STATED GOAL – Pick out each line of the items below that contains the word "Viewport", and copy those lines.

ENTRIES SUPPLIED –
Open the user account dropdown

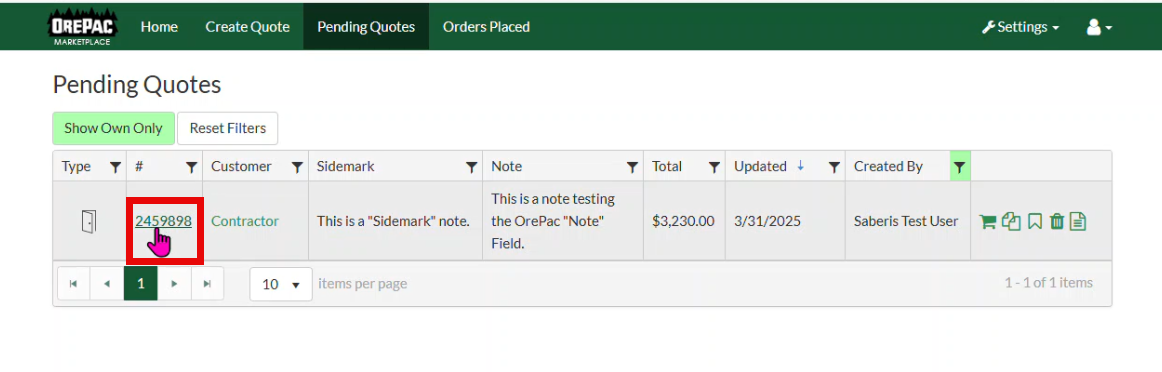(1099, 27)
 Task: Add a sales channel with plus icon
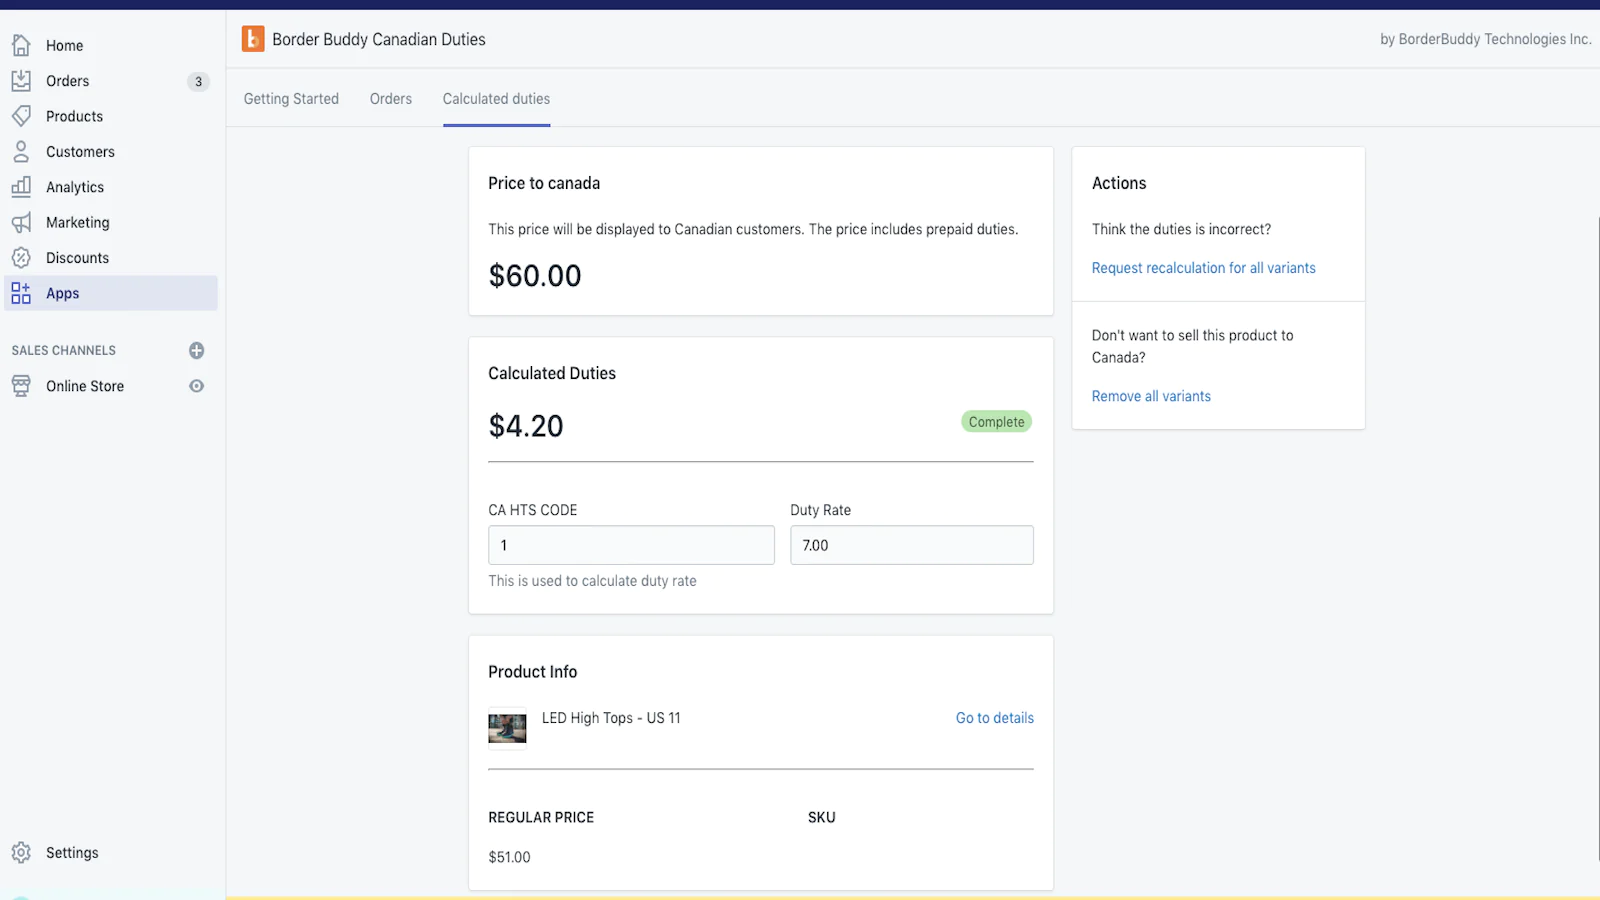(x=197, y=351)
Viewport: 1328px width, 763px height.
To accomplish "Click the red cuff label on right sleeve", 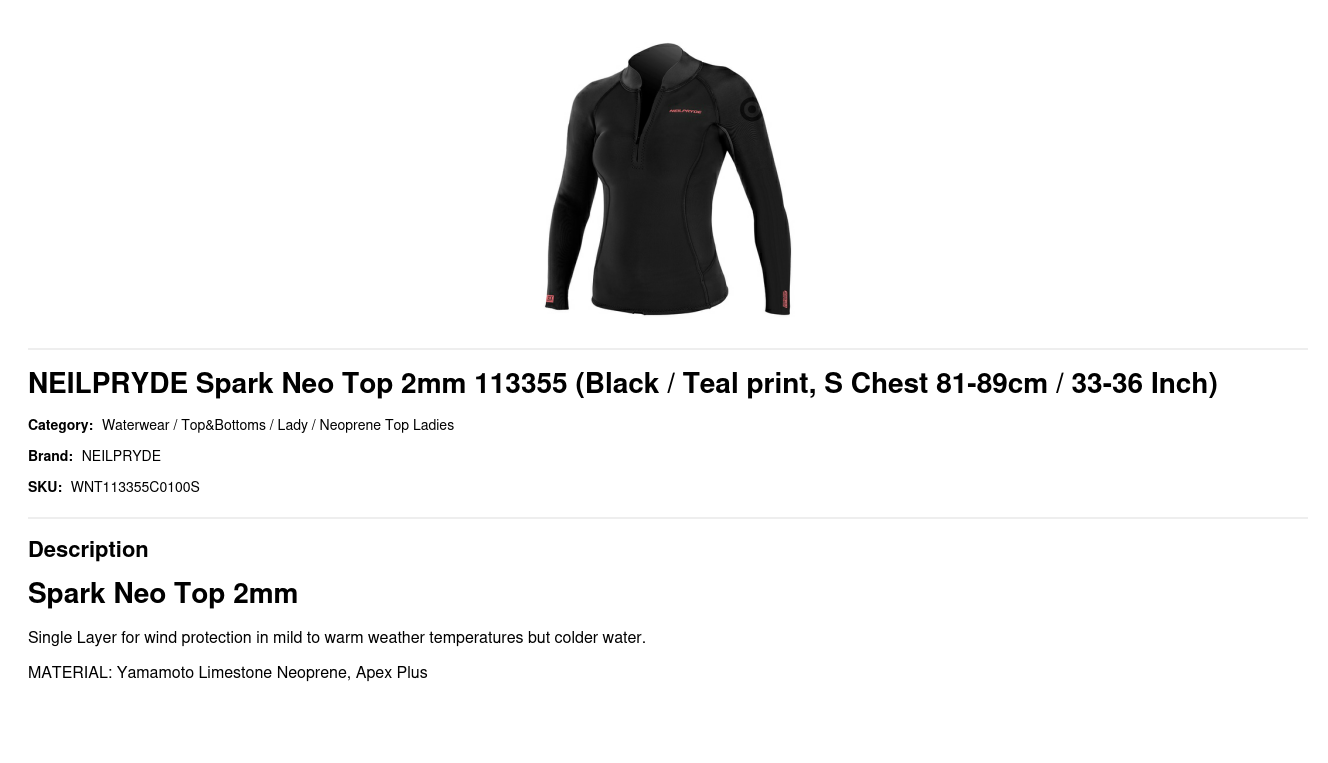I will click(x=785, y=299).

FINAL ANSWER –
Viewport: 1328px width, 763px height.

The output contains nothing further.